→ **SUPPLIED MATERIAL**
<<<<

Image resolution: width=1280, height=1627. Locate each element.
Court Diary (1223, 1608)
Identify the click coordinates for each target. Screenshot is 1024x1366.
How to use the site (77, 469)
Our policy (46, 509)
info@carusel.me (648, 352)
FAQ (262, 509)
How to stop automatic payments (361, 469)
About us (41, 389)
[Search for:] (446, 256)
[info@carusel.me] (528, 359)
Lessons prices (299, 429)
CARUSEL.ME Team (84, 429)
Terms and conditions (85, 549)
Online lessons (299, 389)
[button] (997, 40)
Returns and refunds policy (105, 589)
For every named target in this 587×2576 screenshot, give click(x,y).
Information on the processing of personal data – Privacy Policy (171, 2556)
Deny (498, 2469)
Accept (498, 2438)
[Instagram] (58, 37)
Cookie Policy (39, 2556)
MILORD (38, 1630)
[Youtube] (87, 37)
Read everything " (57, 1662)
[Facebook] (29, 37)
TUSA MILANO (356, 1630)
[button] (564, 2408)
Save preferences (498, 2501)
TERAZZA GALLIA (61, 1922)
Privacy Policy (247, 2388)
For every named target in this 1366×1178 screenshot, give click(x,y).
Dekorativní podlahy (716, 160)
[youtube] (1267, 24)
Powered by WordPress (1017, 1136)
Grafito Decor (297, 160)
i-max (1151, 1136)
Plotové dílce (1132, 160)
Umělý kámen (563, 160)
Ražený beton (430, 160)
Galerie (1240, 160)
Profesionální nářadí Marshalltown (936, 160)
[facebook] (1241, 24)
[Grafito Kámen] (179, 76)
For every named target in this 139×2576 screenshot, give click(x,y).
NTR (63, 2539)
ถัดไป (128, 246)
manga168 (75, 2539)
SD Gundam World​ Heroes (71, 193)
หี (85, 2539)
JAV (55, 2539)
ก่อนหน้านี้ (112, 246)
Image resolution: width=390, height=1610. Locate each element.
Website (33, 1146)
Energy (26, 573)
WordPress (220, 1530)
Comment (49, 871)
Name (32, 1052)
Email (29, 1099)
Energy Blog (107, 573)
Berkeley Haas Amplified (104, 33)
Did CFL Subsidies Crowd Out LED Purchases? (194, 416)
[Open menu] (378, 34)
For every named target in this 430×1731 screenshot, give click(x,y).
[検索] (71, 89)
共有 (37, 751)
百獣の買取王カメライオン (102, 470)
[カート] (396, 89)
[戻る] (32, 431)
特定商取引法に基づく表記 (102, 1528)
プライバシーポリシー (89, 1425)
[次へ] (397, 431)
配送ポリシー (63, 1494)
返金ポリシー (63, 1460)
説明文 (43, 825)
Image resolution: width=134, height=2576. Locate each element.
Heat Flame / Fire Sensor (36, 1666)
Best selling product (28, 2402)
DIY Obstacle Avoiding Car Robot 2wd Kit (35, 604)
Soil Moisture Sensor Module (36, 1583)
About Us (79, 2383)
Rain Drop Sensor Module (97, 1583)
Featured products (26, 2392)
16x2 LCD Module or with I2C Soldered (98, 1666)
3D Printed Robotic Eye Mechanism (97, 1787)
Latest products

>>>>

→ **TASK PROMPT**
All entries are to be copied exactly as they read.

→ **SOLUTION FOR THIS TASK**
Image resolution: width=1280, height=1627. Locate each element.
Court Diary (1223, 1608)
Identify the click coordinates for each target. Screenshot is 1024x1366.
How to use the site (77, 469)
Our policy (46, 509)
info@carusel.me (648, 352)
FAQ (262, 509)
How to stop automatic payments (361, 469)
About us (41, 389)
[Search for:] (446, 256)
[info@carusel.me] (528, 359)
Lessons prices (299, 429)
CARUSEL.ME Team (84, 429)
Terms and conditions (85, 549)
Online lessons (299, 389)
[button] (997, 40)
Returns and refunds policy (105, 589)
For every named target in this 587×2576 screenshot, give click(x,y).
Information on the processing of personal data – Privacy Policy (171, 2556)
Deny (498, 2469)
Accept (498, 2438)
[Instagram] (58, 37)
Cookie Policy (39, 2556)
MILORD (38, 1630)
[Youtube] (87, 37)
Read everything " (57, 1662)
[Facebook] (29, 37)
TUSA MILANO (356, 1630)
[button] (564, 2408)
Save preferences (498, 2501)
TERAZZA GALLIA (61, 1922)
Privacy Policy (247, 2388)
For every named target in this 1366×1178 screenshot, give click(x,y).
Dekorativní podlahy (716, 160)
[youtube] (1267, 24)
Powered by WordPress (1017, 1136)
Grafito Decor (297, 160)
i-max (1151, 1136)
Plotové dílce (1132, 160)
Umělý kámen (563, 160)
Ražený beton (430, 160)
Galerie (1240, 160)
Profesionální nářadí Marshalltown (936, 160)
[facebook] (1241, 24)
[Grafito Kámen] (179, 76)
For every named target in this 139×2576 screenshot, give click(x,y).
NTR (63, 2539)
ถัดไป (128, 246)
manga168 (75, 2539)
SD Gundam World​ Heroes (71, 193)
หี (85, 2539)
JAV (55, 2539)
ก่อนหน้านี้ (112, 246)
Image resolution: width=390, height=1610. Locate each element.
Website (33, 1146)
Energy (26, 573)
WordPress (220, 1530)
Comment (49, 871)
Name (32, 1052)
Email (29, 1099)
Energy Blog (107, 573)
Berkeley Haas Amplified (104, 33)
Did CFL Subsidies Crowd Out LED Purchases? (194, 416)
[Open menu] (378, 34)
For every named target in this 430×1731 screenshot, give click(x,y).
[検索] (71, 89)
共有 (37, 751)
百獣の買取王カメライオン (102, 470)
[カート] (396, 89)
[戻る] (32, 431)
特定商取引法に基づく表記 (102, 1528)
プライバシーポリシー (89, 1425)
[次へ] (397, 431)
配送ポリシー (63, 1494)
返金ポリシー (63, 1460)
説明文 (43, 825)
Image resolution: width=134, height=2576. Locate each element.
Heat Flame / Fire Sensor (36, 1666)
Best selling product (28, 2402)
DIY Obstacle Avoiding Car Robot 2wd Kit (35, 604)
Soil Moisture Sensor Module (36, 1583)
About Us (79, 2383)
Rain Drop Sensor Module (97, 1583)
Featured products (26, 2392)
16x2 LCD Module or with I2C Soldered (98, 1666)
3D Printed Robotic Eye Mechanism (97, 1787)
Latest products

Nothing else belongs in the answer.